• _WHAT THE TASK REQUIRES_: Without any omission, reproduce the records that follow.

• _DATASET CONTENT_:
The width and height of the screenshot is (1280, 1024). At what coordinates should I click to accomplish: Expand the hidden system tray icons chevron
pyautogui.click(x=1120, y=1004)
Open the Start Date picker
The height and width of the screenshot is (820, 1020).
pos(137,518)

• _ANSWER BOX_:
The width and height of the screenshot is (1280, 1024). At what coordinates should I click to accomplish: Expand the hidden system tray icons chevron
pyautogui.click(x=1120, y=1004)
Open the Start Date picker
The height and width of the screenshot is (820, 1020).
pos(137,518)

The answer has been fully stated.